Though many of the drought-tolerant varieties under development are commodity crops such as rice, wheat, or corn, the high water content of the delicate vegetables grown up and down California makes their fate iffier during water shortages. A USDA research project based in California is attempting to develop a drought-resistant variety of lettuce. At about 96 percent water, the green has one of the highest water-content levels of any type of fruit or vegetable. Renee Erikson, a plant research geneticist working on the breeding program, said the crop was of particular interest because California produces 72 percent of head lettuce and 85 percent of leaf lettuce grown in the United States.

The first step in the process is combing through various cultivars of lettuce, looking for traits that might make it able to tolerate a lower water input. From an initial 3,500 varieties observed in the greenhouse, 200 varieties were taken outside for field trials, Erikson said. She takes an even smaller sample of them, about four at a time, to look at the physiological traits that might make this or that lettuce a good candidate for breeding.

“We’re not going to be able to achieve the kind of drought tolerance you might see in a drought-tolerant wheat variety,” Erikson said. “Lettuce doesn’t taste good when it’s dry.” Instead, she and her colleagues are hoping to develop a variety that takes “a little bit less water” and pair it with more efficient irrigation. The results won’t be drastic—don’t expect dry-farmed romaine—but in aggregate, it may be enough to cut down on water usage on the more than 200,000 acres of lettuce farms across the state.

California isn’t the only place where people are worrying about water usage. Agricultural research centers around the United States have developed heat- and drought-tolerant beans, cowpeas (a major source of protein in many parts of the world), soybeans, and more. Internationally, countries are also taking care of their own. In 2014, East African scientists released 10 varieties of drought-tolerant maize. China may finally have found success developing a perennial variety of rice that not only tolerates temperature and water fluctuations but also requires less soil disturbance to grow.

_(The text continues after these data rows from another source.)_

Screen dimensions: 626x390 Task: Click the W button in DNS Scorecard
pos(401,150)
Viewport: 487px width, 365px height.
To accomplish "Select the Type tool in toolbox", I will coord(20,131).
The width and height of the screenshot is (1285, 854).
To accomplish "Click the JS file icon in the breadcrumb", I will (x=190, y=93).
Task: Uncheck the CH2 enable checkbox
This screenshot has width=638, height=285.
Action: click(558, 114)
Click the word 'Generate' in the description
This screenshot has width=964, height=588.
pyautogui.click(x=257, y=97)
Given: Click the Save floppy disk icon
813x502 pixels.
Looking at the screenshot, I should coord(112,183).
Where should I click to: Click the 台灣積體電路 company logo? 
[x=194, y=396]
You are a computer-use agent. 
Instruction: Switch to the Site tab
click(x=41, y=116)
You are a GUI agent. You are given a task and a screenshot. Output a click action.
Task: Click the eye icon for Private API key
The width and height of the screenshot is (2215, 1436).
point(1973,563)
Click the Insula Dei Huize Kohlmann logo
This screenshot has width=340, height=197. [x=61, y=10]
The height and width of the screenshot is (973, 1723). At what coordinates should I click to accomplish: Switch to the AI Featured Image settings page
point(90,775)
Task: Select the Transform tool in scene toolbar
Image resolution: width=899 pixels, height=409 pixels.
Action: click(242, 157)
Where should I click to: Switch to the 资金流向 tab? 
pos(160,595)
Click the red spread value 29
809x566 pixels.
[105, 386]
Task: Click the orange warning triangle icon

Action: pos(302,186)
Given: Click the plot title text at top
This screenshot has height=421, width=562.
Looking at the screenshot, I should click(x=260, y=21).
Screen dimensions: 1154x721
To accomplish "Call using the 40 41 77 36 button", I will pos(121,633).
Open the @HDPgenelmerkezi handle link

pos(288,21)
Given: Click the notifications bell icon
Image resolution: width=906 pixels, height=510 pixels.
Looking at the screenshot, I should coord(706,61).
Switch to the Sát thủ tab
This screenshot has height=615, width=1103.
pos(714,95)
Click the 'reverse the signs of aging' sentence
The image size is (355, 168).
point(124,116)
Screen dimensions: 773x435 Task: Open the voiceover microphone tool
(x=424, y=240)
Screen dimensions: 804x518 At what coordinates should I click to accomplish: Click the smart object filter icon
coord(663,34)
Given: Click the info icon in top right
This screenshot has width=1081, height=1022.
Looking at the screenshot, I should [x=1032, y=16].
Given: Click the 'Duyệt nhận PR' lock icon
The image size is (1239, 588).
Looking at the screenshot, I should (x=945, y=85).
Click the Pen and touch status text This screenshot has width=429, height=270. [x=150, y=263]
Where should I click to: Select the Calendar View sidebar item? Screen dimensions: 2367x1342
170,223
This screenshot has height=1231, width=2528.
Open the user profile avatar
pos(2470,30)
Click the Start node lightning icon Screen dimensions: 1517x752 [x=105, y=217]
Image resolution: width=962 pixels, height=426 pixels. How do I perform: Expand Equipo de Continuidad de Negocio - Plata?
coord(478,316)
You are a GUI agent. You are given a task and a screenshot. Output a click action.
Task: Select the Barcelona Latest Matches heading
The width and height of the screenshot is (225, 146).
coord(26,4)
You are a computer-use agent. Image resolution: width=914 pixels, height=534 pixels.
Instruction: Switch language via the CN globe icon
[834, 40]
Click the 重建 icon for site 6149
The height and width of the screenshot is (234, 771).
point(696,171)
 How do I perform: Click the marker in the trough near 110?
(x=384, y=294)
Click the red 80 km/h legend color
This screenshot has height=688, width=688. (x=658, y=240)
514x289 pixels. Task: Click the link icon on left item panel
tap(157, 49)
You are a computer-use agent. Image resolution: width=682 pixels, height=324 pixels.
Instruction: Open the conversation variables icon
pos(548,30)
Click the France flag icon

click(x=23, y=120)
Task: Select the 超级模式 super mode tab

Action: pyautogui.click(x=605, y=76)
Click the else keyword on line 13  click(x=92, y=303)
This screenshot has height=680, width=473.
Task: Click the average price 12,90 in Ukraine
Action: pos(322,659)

Last year, the journal Nature Climate Change published a study that estimated the four major global staple crops—wheat, rice, maize, and soybeans—will face a drop of 10 percent or greater in production by 2050 owing to rising temperatures. That’s in conjunction with a 50 percent rise in global demand for food, as the authors of the study point out. Temperature and water fluctuations aren’t the only issues plants may have to contend with in the decades to come. Some plants are susceptible to elevated levels of ozone, a toxic gas formed most notably by ultraviolet light. Daniel Taub writes in Nature that high concentrations of ozone can cause tissue damage to leaves as well as decreased plant growth and photosynthesis.

Drought-tolerant strains aren’t magic, but they’re an important step toward developing more sustainable agriculture. Still, the process can be long, depending on the growth time of the plant. While a full head of lettuce takes four to eight weeks to reach maturity, orchard crops such as peach trees may take two to four years to bear fruit. It often takes many generations before conventional breeding can consistently conjure a plant with desirable traits. The simple lettuce plant may be in the water-starved grocery stores of the future while the almond, the peach, and the cherry linger in the lab.